Qual é seu plano de futuro aqui em Nottingham?

A ideia é conquistar meu espaço, de uma forma bem efetiva. Desempenhar um excelente futebol, ter uma sequência boa, fazer gols, dar assistências. O carinho, a admiração deles, será uma consequência do meu futebol mostrado em campo. É questão de tempo, mas depende muito da minha dedicação durante esse tempo.

PALMEIRAS - "Ainda recebo muitas mensagens da torcida"

Quantas vezes por dia recebe mensagem de torcedor do Palmeiras pedindo para você voltar?

Eu tenho recebido bastante mensagem, muitos comentários. É muito legal ver o carinho do pessoal, eu sei o quanto foi difícil conquistar a confiança da torcida, do pessoal do clube, porque o futebol no Brasil tem muita pressão, é difícil. Mas é legal demais receber esse carinho, eu fico muito feliz, quando recebo algumas mensagens falando que a pessoa aprendeu a andar de skate ou voltou a andar por causa de algum vídeo, ou que aprendeu a resolver o cubo mágico, é legal ser uma referência boa para as pessoas.

O Veiga e o Rony, seus ex-companheiros, foram convocados para seleção pela primeira vez. Você acabou fora da lista, o que passa pela cabeça?

Eles mereceram muito, porque trabalham demais. Mandei mensagem pro Veiga e disse para ele que, se tiver um pênalti, ele tem que bater. No meu caso, quem sabe numa próxima. A gente sempre espera, torce. É aquele discurso de sempre: continuar fazendo minha parte, preparando, que as coisas acontecem.

Um dos assuntos do momento no Brasil é o técnico da seleção e o nome do Abel Ferreira sempre aparece nas discussões. Você gostaria de vê-lo na seleção?

Acho que desde que ele chegou ao Palmeiras tem sido o melhor técnico do país.
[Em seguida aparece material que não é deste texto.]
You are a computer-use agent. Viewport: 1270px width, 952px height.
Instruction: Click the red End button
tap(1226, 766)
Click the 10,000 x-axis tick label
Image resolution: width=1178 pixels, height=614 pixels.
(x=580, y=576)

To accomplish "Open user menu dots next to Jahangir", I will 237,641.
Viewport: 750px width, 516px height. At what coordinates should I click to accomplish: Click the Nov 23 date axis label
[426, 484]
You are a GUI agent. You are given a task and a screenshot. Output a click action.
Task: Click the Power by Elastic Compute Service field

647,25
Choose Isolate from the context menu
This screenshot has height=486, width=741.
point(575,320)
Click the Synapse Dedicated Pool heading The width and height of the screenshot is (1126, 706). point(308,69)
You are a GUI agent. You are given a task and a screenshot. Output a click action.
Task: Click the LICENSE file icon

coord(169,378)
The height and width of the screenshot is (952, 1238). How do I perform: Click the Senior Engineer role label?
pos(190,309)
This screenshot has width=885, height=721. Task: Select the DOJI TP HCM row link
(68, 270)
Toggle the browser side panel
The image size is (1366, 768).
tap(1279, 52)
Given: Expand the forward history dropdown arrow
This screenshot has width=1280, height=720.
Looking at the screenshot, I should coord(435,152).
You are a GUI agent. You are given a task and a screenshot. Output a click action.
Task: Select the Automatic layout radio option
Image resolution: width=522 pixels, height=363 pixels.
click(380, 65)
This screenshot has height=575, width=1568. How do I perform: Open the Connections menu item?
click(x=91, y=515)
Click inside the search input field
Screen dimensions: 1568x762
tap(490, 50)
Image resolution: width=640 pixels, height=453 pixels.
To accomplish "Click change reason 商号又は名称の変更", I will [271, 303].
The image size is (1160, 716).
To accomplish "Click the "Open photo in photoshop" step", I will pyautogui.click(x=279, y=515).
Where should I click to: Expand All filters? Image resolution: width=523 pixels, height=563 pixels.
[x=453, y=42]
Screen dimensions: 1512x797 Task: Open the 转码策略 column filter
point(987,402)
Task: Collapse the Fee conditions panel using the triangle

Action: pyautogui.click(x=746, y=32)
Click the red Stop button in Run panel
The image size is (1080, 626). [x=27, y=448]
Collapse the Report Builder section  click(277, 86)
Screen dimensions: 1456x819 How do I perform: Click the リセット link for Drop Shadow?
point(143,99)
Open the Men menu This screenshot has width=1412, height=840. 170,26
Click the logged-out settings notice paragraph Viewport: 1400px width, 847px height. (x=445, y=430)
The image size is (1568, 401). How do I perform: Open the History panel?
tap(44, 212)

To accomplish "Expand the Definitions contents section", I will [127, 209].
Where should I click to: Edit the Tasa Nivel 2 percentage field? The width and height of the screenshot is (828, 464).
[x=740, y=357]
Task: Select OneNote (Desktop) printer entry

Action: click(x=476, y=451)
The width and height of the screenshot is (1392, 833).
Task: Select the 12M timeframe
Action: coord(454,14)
Ele e a comissão têm mostrado um excelente trabalho. Não sei qual é o desejo dele, e da comissão. Caso acontecesse seria muito merecido. Mas acho que, ele indo ou não, eu precisaria jogar bem. Não sei se mudaria tanto nesse sentido. Acho que seria uma experiência boa, tanto para ele quanto para a seleção.